Thread-safe and non-thread-safe libraries - For multithreaded programs, the user must link with the thread-safe library in the appropriate category unless the program has only one thread calling MPI. For programs that are not multithreaded, the user can link against either the thread-safe or the default (non-thread-safe) library. However, non-multithreaded programs will have better performance using the default library, as it does not incur the extra overhead of providing thread-safety. Therefore, you should use the default libraries whenever possible for maximum performance.

Standard and trace libraries - The trace libraries are used to take advantage of Prism's MPI performance analysis features and to provide enhanced error reporting. These libraries are intended for development purposes only, as the overhead involved in their aggressive parameter-checking and probes degrades performance compared with the standard libraries.

The 32-bit libraries are the default, as are the standard (nontrace) libraries within the 32- or 64-bit categories. Within any given category (32- or 64-bit, standard or trace library), the non-thread-safe library is the default. For full information about linking to libraries, see "Compiling and Linking".

Sun MPI Routines

This section gives a brief description of the routines in the Sun MPI library. All the Sun MPI routines are listed in Appendix A, Sun MPI and Sun MPI I/O Routines with brief descriptions and their C syntax. For detailed descriptions of individual routines, see the man pages. For more complete information, see the MPI standard (see "Related Publications" of the preface).

Point-to-Point Routines

Point-to-point routines include the basic send and receive routines in both blocking and nonblocking forms and in four modes.

A blocking send blocks until its message buffer can be written with a new message. A blocking receive blocks until the received message is in the receive buffer.

Nonblocking sends and receives differ from blocking sends and receives in that they return immediately and their completion must be waited or tested for. It is expected that eventually nonblocking send and receive calls will allow the overlap of communication and computation.

MPI's four modes for point-to-point communication are:

Standard, in which the completion of a send implies that the message either is buffered internally or has been received. Users are free to overwrite the buffer that they passed in with any of the blocking send or receive routines, after the routine returns.

Buffered, in which the user guarantees a certain amount of buffering space.

Synchronous, in which rendezvous semantics occur between sender and receiver; that is, a send blocks until the corresponding receive has occurred.

Ready, in which a send can be started only if the matching receive is already posted. The ready mode for sends is a way for the programmer to notify the system that the receive has been posted, so that the underlying system can use a faster protocol if it is available.

Collective Communication

Collective communication routines are blocking routines that involve all processes in a communicator. Collective communication includes broadcasts and scatters, reductions and gathers, all-gathers and all-to-alls, scans, and a synchronizing barrier call.

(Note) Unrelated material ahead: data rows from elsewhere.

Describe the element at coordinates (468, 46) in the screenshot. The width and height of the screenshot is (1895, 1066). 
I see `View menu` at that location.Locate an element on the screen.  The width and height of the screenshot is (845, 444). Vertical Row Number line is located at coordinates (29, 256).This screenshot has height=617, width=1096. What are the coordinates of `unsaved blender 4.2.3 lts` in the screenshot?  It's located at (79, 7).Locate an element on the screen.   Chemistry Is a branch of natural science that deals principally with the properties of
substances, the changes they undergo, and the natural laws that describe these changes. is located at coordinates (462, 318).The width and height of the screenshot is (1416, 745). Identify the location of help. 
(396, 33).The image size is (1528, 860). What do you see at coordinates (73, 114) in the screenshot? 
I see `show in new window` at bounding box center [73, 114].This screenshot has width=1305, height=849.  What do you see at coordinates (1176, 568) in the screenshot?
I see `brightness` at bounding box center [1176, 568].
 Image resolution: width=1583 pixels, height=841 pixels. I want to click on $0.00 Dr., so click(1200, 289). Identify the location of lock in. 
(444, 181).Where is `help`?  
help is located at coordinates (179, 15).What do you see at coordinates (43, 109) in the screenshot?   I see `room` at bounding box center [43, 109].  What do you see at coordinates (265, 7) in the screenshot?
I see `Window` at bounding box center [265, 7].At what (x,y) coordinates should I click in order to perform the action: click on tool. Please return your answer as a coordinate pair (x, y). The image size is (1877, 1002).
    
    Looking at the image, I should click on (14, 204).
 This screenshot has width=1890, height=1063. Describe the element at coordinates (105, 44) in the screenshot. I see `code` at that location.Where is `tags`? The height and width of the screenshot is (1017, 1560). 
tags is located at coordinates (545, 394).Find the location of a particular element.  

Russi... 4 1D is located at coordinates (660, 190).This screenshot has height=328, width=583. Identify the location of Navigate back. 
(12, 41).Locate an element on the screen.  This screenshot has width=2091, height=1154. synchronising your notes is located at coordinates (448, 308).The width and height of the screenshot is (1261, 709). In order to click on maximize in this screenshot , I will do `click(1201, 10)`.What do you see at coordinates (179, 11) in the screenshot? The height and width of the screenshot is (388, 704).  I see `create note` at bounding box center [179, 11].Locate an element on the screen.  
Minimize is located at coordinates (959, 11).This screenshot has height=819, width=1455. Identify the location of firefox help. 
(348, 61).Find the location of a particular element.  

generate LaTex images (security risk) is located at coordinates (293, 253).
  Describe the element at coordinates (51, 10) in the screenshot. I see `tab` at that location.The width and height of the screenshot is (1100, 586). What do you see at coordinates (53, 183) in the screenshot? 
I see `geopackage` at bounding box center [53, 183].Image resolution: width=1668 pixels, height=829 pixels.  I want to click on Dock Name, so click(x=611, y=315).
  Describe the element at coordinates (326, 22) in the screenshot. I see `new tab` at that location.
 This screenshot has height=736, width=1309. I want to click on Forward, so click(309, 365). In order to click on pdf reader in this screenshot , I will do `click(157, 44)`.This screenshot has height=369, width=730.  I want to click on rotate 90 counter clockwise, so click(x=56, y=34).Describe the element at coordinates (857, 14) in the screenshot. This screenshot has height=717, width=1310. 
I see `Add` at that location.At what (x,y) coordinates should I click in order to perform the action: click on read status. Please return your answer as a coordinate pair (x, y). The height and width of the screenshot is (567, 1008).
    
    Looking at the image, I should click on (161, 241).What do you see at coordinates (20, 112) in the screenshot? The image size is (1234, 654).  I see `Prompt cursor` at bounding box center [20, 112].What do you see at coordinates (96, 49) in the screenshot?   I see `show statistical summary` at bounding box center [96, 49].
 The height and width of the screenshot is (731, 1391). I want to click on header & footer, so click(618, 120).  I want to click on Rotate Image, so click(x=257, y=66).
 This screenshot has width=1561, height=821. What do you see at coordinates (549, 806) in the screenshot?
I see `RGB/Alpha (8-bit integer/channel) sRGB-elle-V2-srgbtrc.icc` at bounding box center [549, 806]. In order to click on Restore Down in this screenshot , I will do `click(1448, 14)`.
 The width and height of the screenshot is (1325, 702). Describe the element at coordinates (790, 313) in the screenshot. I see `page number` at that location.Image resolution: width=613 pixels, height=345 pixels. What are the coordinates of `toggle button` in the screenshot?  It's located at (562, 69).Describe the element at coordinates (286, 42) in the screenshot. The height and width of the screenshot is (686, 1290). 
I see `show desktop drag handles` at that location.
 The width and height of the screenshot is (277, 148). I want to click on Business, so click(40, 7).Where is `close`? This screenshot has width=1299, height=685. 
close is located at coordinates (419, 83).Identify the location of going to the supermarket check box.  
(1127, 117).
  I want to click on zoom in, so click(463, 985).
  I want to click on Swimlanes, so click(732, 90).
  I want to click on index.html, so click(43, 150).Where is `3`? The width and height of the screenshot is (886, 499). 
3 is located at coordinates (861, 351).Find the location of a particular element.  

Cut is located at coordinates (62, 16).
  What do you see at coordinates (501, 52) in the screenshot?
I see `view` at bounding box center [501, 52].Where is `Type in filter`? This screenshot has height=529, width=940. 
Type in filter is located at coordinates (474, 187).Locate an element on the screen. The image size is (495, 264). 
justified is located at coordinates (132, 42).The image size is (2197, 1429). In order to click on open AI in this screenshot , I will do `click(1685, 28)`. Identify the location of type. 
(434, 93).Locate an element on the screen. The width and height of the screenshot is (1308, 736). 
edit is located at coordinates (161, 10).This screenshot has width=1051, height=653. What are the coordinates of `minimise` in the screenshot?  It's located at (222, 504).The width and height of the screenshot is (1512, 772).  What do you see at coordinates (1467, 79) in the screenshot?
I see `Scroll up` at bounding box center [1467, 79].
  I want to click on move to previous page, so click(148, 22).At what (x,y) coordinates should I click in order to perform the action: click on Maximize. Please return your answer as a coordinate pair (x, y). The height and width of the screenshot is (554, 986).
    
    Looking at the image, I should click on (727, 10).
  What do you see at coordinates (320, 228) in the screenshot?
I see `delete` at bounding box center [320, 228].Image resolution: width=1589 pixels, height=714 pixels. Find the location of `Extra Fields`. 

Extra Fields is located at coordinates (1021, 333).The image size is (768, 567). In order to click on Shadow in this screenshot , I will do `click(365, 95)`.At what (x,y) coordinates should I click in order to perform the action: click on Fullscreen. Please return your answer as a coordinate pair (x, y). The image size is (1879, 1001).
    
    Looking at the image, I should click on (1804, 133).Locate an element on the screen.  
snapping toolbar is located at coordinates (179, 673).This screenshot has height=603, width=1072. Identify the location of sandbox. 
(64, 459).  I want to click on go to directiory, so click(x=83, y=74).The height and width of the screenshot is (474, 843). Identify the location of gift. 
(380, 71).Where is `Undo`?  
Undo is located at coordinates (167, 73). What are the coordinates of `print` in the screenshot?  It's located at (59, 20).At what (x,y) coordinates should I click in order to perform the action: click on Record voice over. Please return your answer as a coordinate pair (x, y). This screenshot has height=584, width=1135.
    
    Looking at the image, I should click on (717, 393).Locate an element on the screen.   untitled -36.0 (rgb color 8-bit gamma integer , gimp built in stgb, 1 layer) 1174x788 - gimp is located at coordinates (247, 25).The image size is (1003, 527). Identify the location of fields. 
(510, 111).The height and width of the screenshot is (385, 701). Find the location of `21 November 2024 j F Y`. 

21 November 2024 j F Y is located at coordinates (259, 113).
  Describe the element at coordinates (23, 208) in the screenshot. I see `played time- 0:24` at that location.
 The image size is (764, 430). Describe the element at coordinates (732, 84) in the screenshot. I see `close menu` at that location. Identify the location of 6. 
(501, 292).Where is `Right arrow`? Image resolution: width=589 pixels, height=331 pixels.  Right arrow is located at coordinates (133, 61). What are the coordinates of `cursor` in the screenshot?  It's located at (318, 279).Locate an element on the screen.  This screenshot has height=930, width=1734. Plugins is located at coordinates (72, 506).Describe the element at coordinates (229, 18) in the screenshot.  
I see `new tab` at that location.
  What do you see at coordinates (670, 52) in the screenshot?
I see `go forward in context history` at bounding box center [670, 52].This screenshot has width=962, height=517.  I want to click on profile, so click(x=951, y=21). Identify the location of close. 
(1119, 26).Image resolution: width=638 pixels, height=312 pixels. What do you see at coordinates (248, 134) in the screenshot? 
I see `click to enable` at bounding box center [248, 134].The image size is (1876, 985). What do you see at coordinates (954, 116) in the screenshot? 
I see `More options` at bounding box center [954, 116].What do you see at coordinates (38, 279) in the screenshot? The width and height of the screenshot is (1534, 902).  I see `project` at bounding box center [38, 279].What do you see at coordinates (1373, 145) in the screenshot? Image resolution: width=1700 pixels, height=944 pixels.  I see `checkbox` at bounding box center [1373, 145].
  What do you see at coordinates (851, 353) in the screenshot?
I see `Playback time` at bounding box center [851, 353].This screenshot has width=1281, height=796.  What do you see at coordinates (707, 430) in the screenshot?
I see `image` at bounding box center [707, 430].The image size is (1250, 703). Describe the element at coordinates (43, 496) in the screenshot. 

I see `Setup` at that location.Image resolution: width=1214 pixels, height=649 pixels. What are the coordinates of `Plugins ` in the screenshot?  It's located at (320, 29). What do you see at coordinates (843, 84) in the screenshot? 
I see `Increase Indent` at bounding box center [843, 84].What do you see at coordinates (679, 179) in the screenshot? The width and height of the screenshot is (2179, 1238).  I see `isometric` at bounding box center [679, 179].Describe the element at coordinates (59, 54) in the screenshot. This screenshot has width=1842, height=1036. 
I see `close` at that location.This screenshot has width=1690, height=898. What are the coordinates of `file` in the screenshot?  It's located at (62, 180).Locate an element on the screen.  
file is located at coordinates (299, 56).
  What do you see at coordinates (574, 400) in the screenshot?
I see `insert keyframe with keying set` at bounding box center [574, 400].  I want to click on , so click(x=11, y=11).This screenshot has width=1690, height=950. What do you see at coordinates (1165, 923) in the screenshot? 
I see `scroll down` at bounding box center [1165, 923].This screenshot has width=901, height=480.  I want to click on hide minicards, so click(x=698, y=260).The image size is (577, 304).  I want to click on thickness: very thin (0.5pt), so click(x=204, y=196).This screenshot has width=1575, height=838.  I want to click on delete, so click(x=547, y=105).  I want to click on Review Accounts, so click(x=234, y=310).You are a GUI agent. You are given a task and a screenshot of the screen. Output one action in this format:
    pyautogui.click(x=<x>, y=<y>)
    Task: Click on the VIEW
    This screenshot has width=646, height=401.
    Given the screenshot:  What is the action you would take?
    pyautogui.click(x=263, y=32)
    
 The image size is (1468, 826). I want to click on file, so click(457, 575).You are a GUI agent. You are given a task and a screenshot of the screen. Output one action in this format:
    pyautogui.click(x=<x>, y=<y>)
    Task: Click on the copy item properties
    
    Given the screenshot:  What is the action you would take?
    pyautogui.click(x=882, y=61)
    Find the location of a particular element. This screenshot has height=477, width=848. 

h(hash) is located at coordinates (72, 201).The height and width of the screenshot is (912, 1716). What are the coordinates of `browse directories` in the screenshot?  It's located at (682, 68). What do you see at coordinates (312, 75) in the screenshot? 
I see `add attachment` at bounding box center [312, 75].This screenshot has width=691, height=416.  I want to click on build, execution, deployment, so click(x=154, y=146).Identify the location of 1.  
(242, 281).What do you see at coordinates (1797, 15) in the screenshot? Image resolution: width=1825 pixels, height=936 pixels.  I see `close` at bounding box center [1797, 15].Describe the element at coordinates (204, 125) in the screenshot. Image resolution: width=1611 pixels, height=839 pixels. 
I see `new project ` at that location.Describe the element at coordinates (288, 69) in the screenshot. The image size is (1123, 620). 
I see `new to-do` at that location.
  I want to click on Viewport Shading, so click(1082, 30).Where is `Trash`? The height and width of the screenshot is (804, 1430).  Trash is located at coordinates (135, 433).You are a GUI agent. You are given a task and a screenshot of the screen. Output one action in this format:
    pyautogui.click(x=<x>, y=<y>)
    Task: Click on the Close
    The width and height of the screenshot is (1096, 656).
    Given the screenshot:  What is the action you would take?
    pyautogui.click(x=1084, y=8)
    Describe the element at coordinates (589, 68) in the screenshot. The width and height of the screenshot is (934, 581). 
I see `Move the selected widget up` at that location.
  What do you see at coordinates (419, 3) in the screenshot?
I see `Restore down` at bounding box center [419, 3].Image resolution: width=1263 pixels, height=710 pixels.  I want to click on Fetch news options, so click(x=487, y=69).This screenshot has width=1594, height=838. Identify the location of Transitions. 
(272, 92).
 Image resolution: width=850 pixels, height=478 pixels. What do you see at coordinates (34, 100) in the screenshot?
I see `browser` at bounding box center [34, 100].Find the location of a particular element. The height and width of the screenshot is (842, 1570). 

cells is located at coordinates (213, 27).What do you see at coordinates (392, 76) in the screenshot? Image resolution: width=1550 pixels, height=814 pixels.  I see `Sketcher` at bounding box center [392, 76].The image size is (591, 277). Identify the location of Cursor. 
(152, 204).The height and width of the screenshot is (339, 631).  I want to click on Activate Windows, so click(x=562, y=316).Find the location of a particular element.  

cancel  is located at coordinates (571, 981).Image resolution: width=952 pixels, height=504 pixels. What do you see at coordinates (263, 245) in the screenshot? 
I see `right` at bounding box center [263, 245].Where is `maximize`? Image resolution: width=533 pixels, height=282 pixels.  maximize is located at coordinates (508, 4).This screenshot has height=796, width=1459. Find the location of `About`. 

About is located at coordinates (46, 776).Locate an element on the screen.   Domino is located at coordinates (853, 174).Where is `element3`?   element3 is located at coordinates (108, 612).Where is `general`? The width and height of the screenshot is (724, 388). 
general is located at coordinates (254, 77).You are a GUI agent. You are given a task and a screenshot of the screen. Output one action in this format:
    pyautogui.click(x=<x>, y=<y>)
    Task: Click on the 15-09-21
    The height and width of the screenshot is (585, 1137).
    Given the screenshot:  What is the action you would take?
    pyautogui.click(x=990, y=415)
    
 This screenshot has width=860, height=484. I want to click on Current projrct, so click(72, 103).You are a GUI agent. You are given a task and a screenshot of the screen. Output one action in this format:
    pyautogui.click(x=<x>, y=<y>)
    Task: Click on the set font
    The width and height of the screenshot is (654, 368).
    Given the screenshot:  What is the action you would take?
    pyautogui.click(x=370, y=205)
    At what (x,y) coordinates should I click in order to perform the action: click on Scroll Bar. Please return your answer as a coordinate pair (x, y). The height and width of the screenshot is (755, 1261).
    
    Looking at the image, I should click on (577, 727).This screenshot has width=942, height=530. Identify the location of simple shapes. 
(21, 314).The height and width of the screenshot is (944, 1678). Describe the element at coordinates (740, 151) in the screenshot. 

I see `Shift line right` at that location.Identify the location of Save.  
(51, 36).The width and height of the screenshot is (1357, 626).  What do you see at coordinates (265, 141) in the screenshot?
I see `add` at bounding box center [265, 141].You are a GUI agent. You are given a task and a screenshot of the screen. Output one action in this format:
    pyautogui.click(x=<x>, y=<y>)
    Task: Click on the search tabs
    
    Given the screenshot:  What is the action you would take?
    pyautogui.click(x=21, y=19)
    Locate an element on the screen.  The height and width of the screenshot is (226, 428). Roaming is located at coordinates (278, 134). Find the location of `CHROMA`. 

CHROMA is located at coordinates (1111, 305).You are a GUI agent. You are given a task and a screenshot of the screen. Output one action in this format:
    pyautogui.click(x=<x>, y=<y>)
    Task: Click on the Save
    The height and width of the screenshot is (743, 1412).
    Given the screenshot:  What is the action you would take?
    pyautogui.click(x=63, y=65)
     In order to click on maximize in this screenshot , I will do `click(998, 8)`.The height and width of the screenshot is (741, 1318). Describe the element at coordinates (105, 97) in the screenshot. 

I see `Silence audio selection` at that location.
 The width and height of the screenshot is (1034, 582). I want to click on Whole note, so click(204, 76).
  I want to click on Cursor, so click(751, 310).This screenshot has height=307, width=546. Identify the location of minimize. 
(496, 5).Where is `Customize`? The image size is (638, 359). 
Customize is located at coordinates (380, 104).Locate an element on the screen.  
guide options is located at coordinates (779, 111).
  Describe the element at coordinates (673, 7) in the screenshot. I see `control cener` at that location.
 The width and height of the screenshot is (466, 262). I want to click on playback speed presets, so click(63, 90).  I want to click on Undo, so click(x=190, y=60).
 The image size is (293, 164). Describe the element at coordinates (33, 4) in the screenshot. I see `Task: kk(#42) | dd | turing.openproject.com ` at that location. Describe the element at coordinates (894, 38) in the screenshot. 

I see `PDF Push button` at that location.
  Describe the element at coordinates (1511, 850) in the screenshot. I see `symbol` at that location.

Table 2-1 Collective Communication Routines


`MPI_Bcast`	Broadcasts from one process to all others in a communicator.
`MPI_Scatter`	Scatters from one process to all others in a communicator.
`MPI_Reduce`	Reduces from all to one in a communicator.
`MPI_Allreduce`	Reduces, then broadcasts result to all nodes in a communicator.
`MPI_Reduce_scatter`	Scatters a vector that contains results across the nodes in a communicator.
`MPI_Gather`	Gathers from all to one in a communicator.
`MPI_Allgather`	Gathers, then broadcasts the results of the gather in a communicator.
`MPI_Alltoall`	Performs a set of gathers in which each process receives a specific result in a communicator.
`MPI_Scan`	Scans (parallel prefix) across processes in a communicator.
`MPI_Barrier`	Synchronizes processes in a communicator (no data is transmitted).

Many of the collective communication calls have alternative vector forms, with which different amounts of data can be sent to or received from different processes.

The syntax and semantics of these routines are basically consistent with the point-to-point routines (upon which they are built), but there are restrictions to keep them from getting too complicated:

The amount of data sent must exactly match the amount of data specified by the receiver.

There is only one mode, a mode analogous to the standard mode of point-to-point routines.

Managing Groups, Contexts, and Communicators

A distinguishing feature of the MPI standard is that it includes a mechanism for creating separate worlds of communication, accomplished through communicators, contexts, and groups.

A communicator specifies a group of processes that will conduct communication operations within a specified context without affecting or being affected by operations occurring in other groups or contexts elsewhere in the program. A communicator also guarantees that, within any group and context, point-to-point and collective communication are isolated from each other.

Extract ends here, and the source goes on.